[PROVIDED PASSAGE]
+---+

Lazy those look great! I hear you on the spring is coming. Can't wait to here how they did. I was thinking of trying a rubber tail style like yours. I was watching a video on those types of baits. They looked like they had incredible action!
Are the lipped baits trollers or twitch types?
Thanks
John


----------



## lazy (Apr 10, 2004)

Thanks Tigger. I make those as crank/twitch baits. Of the two crank/twitch baits I like the action of the # 2 lure the best. We have a lot of downed/standing timber in Caesar Creek lake where I fish and that lure seemed to deflect off everything fairly well. I have trolled that one also at 4 - 4 /12 mph without it blowing out.

Dallas


----------



## vc1111 (Apr 13, 2004)

I love that second one down. That scale pattern is beautiful stuff.


----------



## ShakeDown (Apr 5, 2004)

very nice!! I dig #2 as well.


----------



## lazy (Apr 10, 2004)

+---+

[EXTRACTED MATERIAL]

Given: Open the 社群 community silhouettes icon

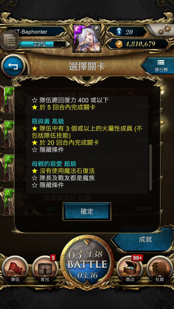Looking at the screenshot, I should tap(160, 269).
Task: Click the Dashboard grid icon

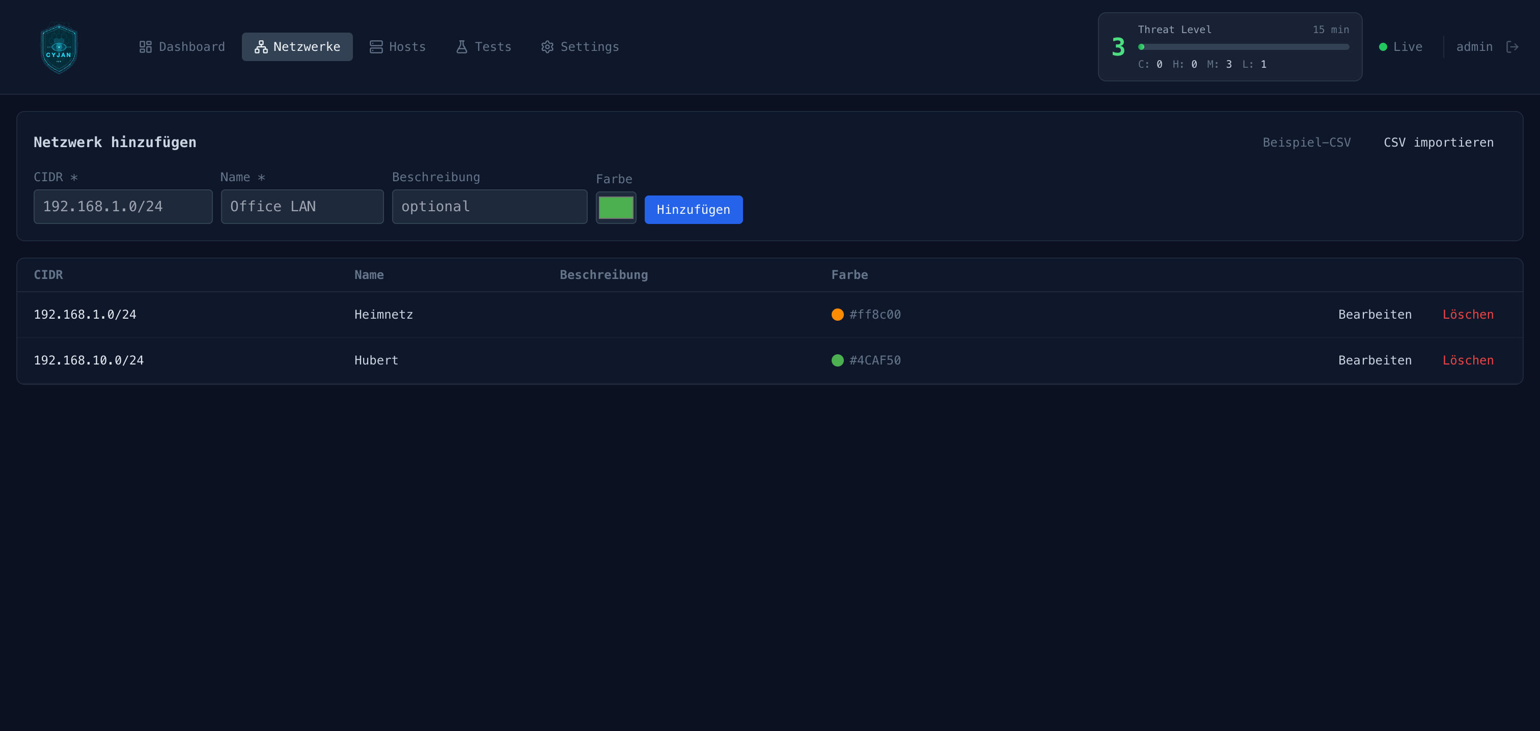Action: [145, 47]
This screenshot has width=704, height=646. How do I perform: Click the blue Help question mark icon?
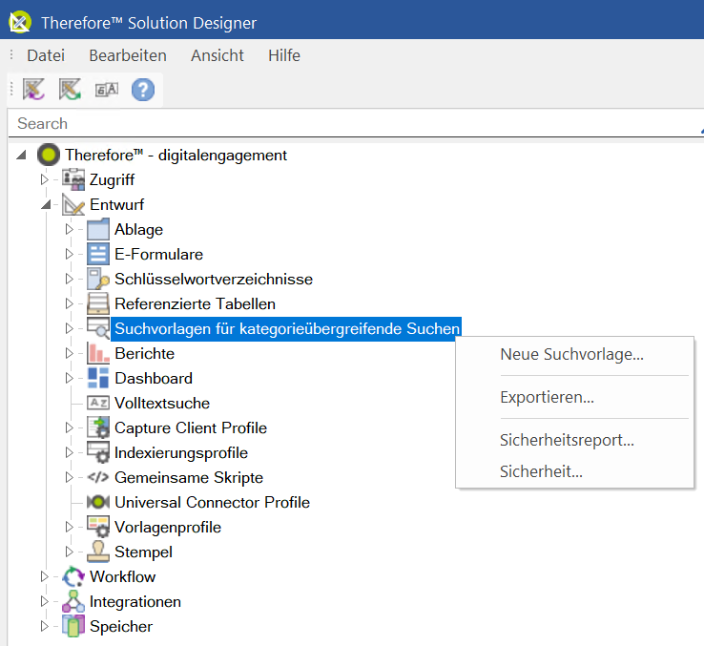click(143, 90)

+---+

[WRITTEN PROBLEM]
Could you output, word for word, the part of the fishing lure thread above starting with "## vc1111 (Apr" and going on through "#2 as well."?

[OUTPUT OF THE EXERCISE]
## vc1111 (Apr 13, 2004)

I love that second one down. That scale pattern is beautiful stuff.


----------



## ShakeDown (Apr 5, 2004)

very nice!! I dig #2 as well.